The path of the administration of capitalism in crisis will lead to maintaining a regressive route to the continuity of the dispossession and recolonization of the country: to new evils against the working class in favor of the endless “fiscal adjustment,”which maintains and deepens the precariousness and impoverishment of the working class and acts to destroy class consciousness, in favor of the capitalist order, subordinated to the barbaric imperialist plunder.

The crisis of the class collaboration project

The PT, PSOL, PCB, and UP, parties that call themselves leftist and whose strategy is class collaboration, will not be able to find any sector of the bourgeoisie willing to fight for such a program simply because they all agree with the plundering of the country.

Therefore, the only possibility for the development of the country and its people is to break with the Brazilian capitalist system dominated by international capital.

The PT and other so-called leftist parties will be able to find allies against Bolsonaro and who defend a minimum income since this is the policy of the “democratic” sector of imperialism headed by Biden. However, a minimum income, although necessary for the survival of the poorest in society, will not be able to solve the crisis installed in the country.

Those who believe that Marxists are against the PT because they defend compensatory social micro-reforms, such as the Bolsa Família (family basket), Minimum Income, Racial Quotas or Minha Casa, Minha Vida, are mistaken. Our criticism of the PT does not refer to the reforms it implemented. But to use these micro reforms for the poorest while simultaneously advancing counter-reforms through privatizing education and the Brazilian national health system, SUS, and handing over the management of public services to private companies. All this while using such reforms not to leverage the struggle against the system, but to embellish bourgeois democracy, perpetuate capitalism in decay and bet on the dampening of the struggles of the workers and their allies, eliminating all class independence. In addition we do not doubt they will use violence for social control, such as mass incarceration and the use of Operations for the Defense of Law and Order, used in the peripheries, using the Armed Forces for internal repression.

The complexity of Brazil’s situation with the recolonization of the country unites the past and present with indissoluble ties. We have pending both the bourgeois-democratic revolution never carried out in Brazil alongside the socialist revolution. We will, therefore, have to consider both the democratic tasks not achieved by the bourgeois-democratic revolution alongside the struggle for socialism. These tasks include national independence and imperialist oppression of the country, and the Black and indigenous struggle for historical reparation and to confront genocide, and the democratization of the land to end hunger).

There is no way to solve the tasks not carried out here by the Brazilian bourgeois-democratic revolution without entering the terrain of the expropriation of the big national and international monopolies because the bourgeoisie today plays a counterrevolutionary role. The great modern large estate of multinational agribusiness, based on the fourth industrial revolution, is there to demonstrate that the national democratic revolution was linked to the continental and world socialist revolution.

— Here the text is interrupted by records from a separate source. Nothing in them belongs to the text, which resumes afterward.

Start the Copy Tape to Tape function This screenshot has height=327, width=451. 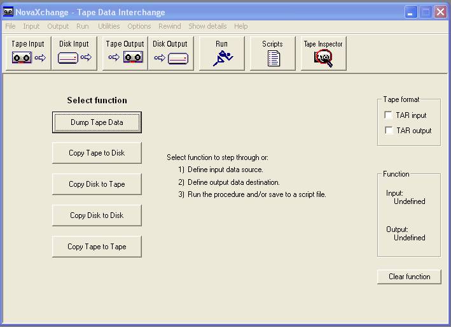coord(97,247)
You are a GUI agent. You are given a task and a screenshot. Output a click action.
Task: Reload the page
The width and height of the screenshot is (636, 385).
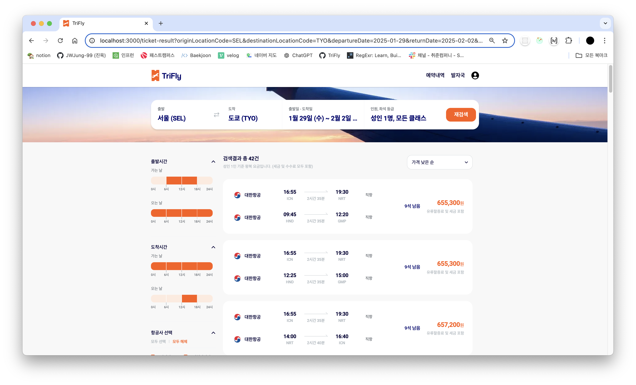point(60,41)
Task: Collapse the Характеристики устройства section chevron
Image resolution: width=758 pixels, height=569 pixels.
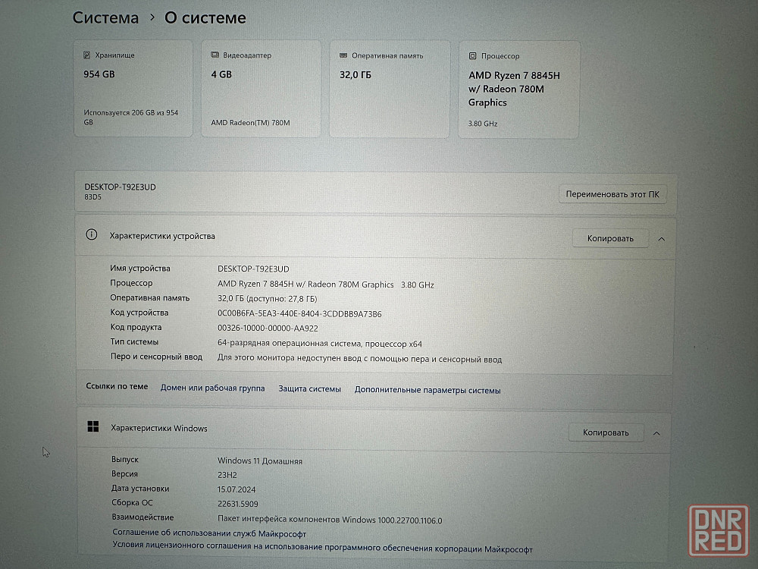Action: (x=661, y=238)
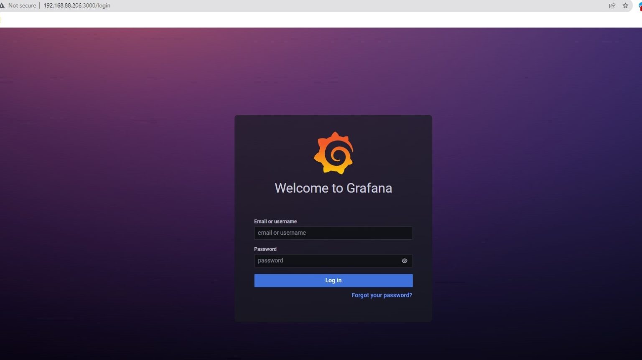The height and width of the screenshot is (360, 642).
Task: Click inside the password field
Action: click(x=326, y=260)
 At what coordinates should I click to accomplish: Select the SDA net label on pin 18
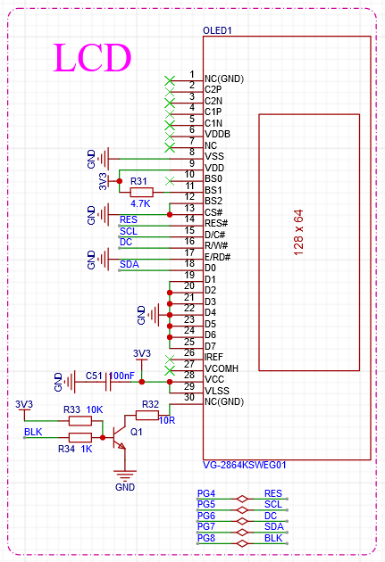pyautogui.click(x=130, y=265)
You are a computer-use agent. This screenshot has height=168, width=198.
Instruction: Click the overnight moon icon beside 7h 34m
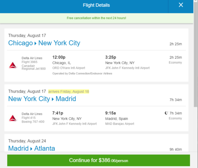[x=166, y=113]
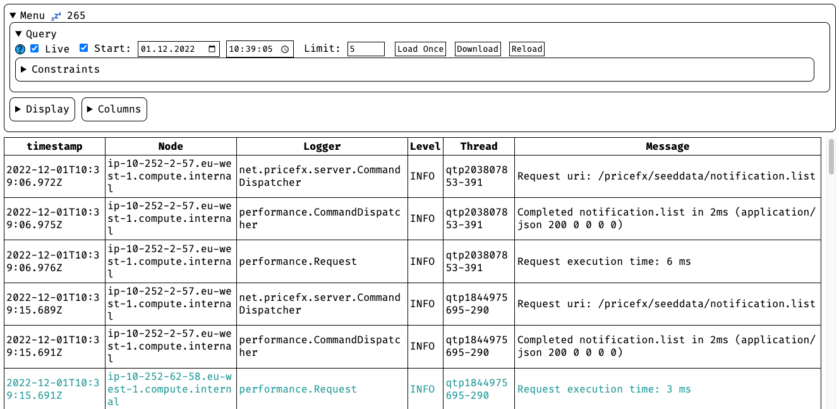Expand the Display options
The width and height of the screenshot is (839, 409).
pyautogui.click(x=42, y=109)
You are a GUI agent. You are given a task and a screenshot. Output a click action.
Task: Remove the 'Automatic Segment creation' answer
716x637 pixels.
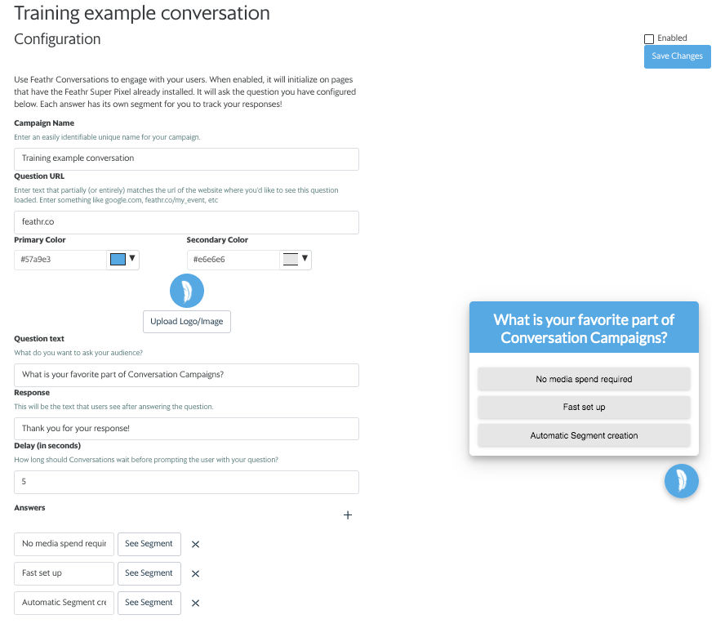click(195, 604)
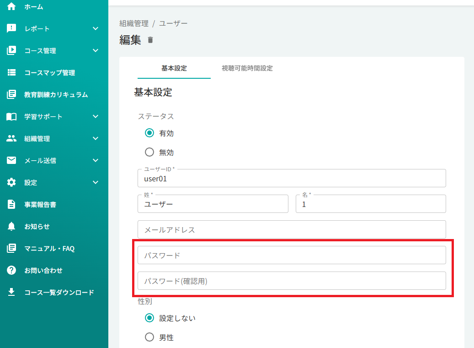The height and width of the screenshot is (348, 474).
Task: Select the 有効 status radio button
Action: pos(149,133)
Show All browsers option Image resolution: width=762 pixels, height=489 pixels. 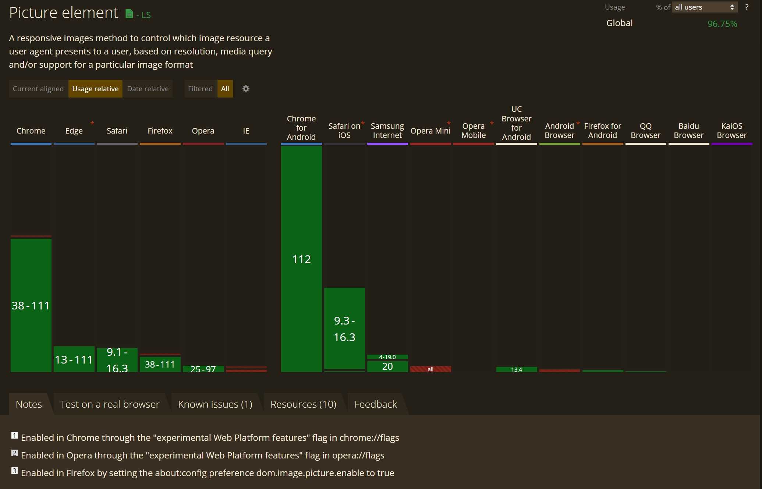point(225,89)
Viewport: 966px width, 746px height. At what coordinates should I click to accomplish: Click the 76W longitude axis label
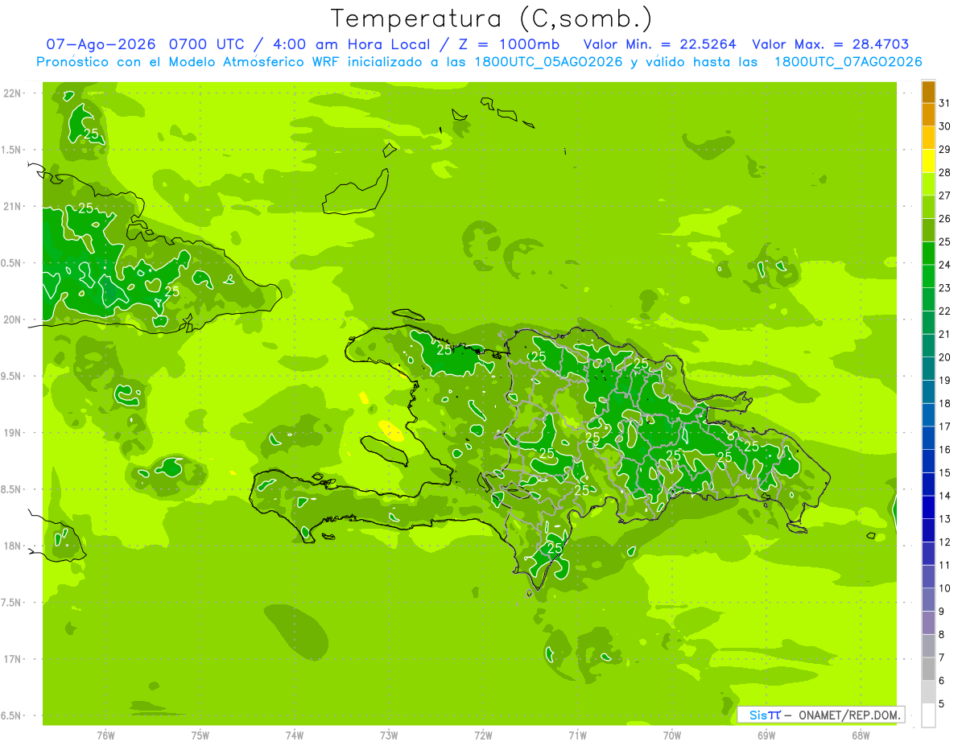[105, 736]
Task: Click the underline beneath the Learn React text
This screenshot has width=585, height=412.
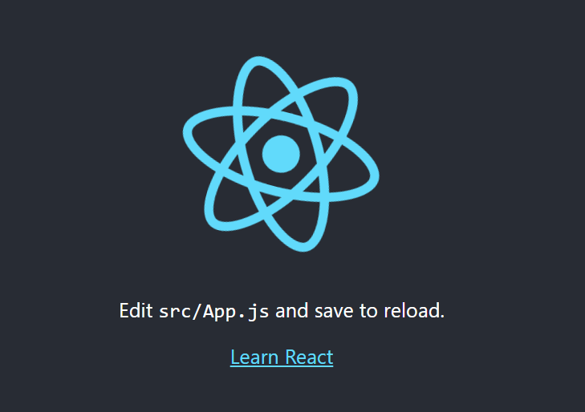Action: tap(282, 366)
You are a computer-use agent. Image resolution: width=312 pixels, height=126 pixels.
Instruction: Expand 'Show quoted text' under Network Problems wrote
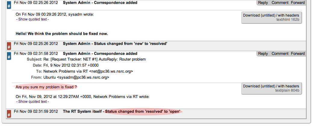point(33,102)
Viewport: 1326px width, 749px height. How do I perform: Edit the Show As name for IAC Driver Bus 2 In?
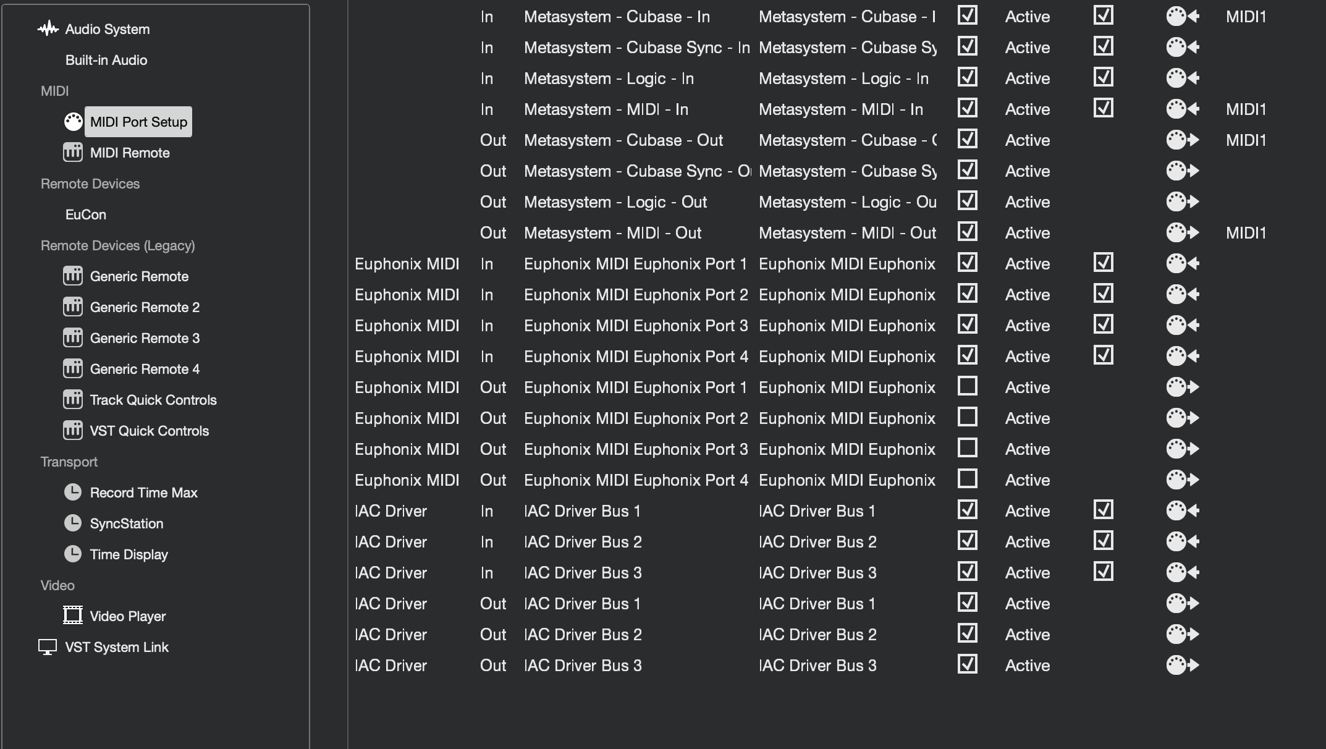(x=817, y=542)
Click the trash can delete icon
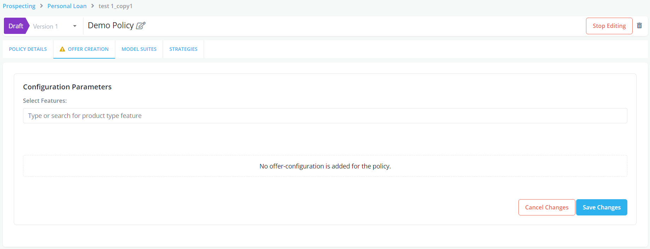The width and height of the screenshot is (650, 249). (x=639, y=26)
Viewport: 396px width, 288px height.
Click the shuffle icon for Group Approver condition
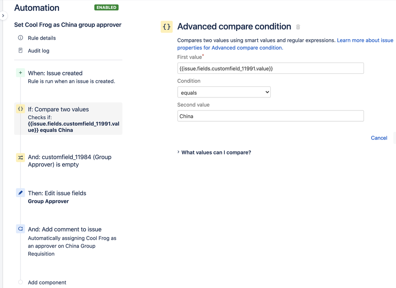click(21, 158)
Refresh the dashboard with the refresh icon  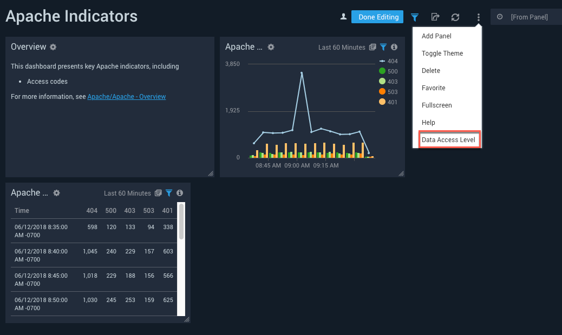pos(455,17)
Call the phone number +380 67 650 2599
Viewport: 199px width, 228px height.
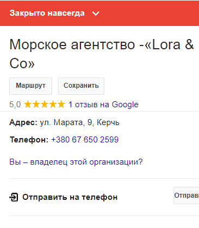point(85,140)
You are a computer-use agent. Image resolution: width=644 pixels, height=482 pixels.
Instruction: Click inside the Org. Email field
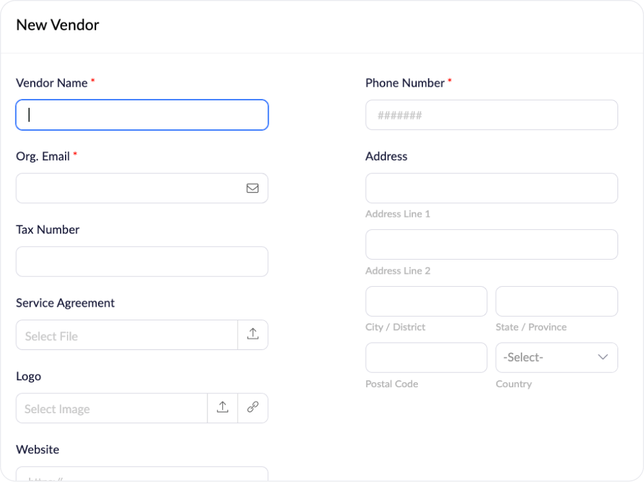pos(124,188)
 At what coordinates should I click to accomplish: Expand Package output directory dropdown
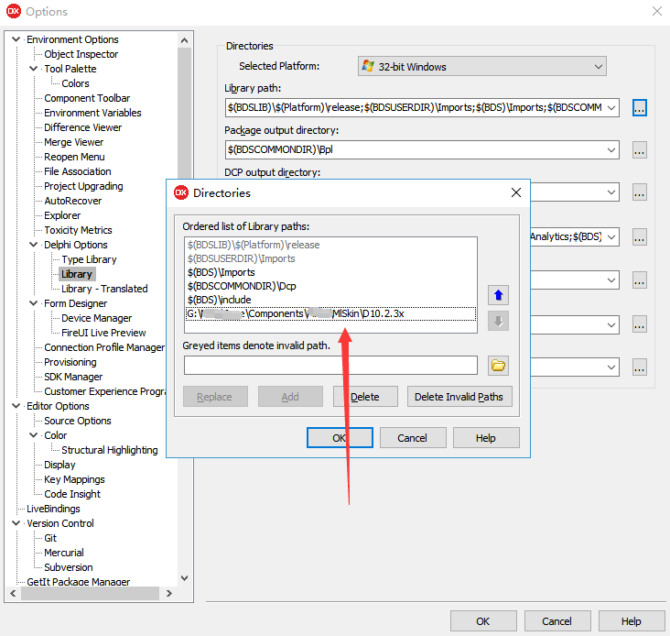click(611, 149)

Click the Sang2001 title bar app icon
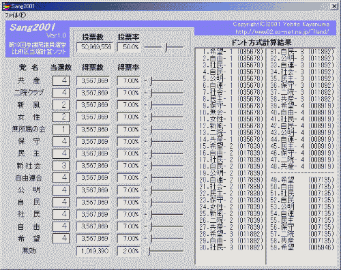coord(7,6)
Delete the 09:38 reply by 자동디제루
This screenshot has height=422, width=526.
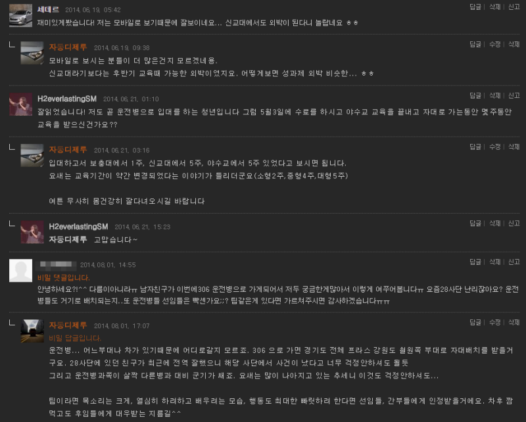[514, 44]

The alliances necessary to advance in the socialist and revolutionary struggle

A revolutionary alliance that unites the proletariat (headed by the industrial worker), allied to the urban and rural poor and small landowners -classes and class sectors that can only win by marching towards socialism- constitutes the vast majority of the Brazilian population. The big and middle bourgeoisie reaches a tiny 0.8% of the population, including all their relatives.

There is no possibility of democracy in a society that lives and works according to this 0.8% of the population: this is the numerical expression that bourgeois democracy is a false democracy; it is a democracy for a tiny minority of billionaires.

In order to have a true democracy, it is necessary to break with the capitalist system and to establish a direct democracy for the great majority of the population through popular councils.